[WORK ITEM] Each record below has to be printed verbatim.

[Pixel coordinate grounding data]
_ _ _

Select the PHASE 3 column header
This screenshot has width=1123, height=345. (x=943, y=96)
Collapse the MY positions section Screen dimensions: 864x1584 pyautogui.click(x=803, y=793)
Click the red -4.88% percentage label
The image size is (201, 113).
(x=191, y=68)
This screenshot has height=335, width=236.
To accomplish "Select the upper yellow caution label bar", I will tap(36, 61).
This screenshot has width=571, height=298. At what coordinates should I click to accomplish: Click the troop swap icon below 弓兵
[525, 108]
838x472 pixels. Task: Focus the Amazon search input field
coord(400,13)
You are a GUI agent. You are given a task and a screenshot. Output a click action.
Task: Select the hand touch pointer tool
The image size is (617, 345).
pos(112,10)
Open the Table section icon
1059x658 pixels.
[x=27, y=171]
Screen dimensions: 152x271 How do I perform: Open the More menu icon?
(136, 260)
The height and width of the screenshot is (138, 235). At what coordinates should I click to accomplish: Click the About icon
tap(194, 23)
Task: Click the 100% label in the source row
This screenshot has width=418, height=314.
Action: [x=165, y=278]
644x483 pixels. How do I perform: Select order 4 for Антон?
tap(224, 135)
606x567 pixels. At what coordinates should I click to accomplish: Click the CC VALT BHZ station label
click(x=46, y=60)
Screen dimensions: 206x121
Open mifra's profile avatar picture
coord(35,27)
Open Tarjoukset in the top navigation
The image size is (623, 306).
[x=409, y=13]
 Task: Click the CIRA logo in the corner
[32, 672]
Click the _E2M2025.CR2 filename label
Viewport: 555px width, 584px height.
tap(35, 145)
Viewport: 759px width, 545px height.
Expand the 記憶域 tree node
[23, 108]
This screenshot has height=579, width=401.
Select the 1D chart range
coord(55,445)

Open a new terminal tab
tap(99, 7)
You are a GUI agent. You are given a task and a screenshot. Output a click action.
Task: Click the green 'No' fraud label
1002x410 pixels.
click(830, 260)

_ _ _

[SOLUTION BELOW]
Select the PHASE 3 column header
This screenshot has width=1123, height=345. (x=943, y=96)
Collapse the MY positions section Screen dimensions: 864x1584 pyautogui.click(x=803, y=793)
Click the red -4.88% percentage label
The image size is (201, 113).
(x=191, y=68)
This screenshot has height=335, width=236.
To accomplish "Select the upper yellow caution label bar", I will tap(36, 61).
This screenshot has width=571, height=298. At what coordinates should I click to accomplish: Click the troop swap icon below 弓兵
[525, 108]
838x472 pixels. Task: Focus the Amazon search input field
coord(400,13)
You are a GUI agent. You are given a task and a screenshot. Output a click action.
Task: Select the hand touch pointer tool
The image size is (617, 345).
pos(112,10)
Open the Table section icon
1059x658 pixels.
[x=27, y=171]
Screen dimensions: 152x271 How do I perform: Open the More menu icon?
(136, 260)
The height and width of the screenshot is (138, 235). At what coordinates should I click to accomplish: Click the About icon
tap(194, 23)
Task: Click the 100% label in the source row
This screenshot has width=418, height=314.
Action: [x=165, y=278]
644x483 pixels. How do I perform: Select order 4 for Антон?
tap(224, 135)
606x567 pixels. At what coordinates should I click to accomplish: Click the CC VALT BHZ station label
click(x=46, y=60)
Screen dimensions: 206x121
Open mifra's profile avatar picture
coord(35,27)
Open Tarjoukset in the top navigation
The image size is (623, 306).
[x=409, y=13]
 Task: Click the CIRA logo in the corner
[32, 672]
Click the _E2M2025.CR2 filename label
Viewport: 555px width, 584px height.
tap(35, 145)
Viewport: 759px width, 545px height.
Expand the 記憶域 tree node
[23, 108]
This screenshot has height=579, width=401.
Select the 1D chart range
coord(55,445)

Open a new terminal tab
tap(99, 7)
You are a GUI agent. You are given a task and a screenshot. Output a click action.
Task: Click the green 'No' fraud label
1002x410 pixels.
click(830, 260)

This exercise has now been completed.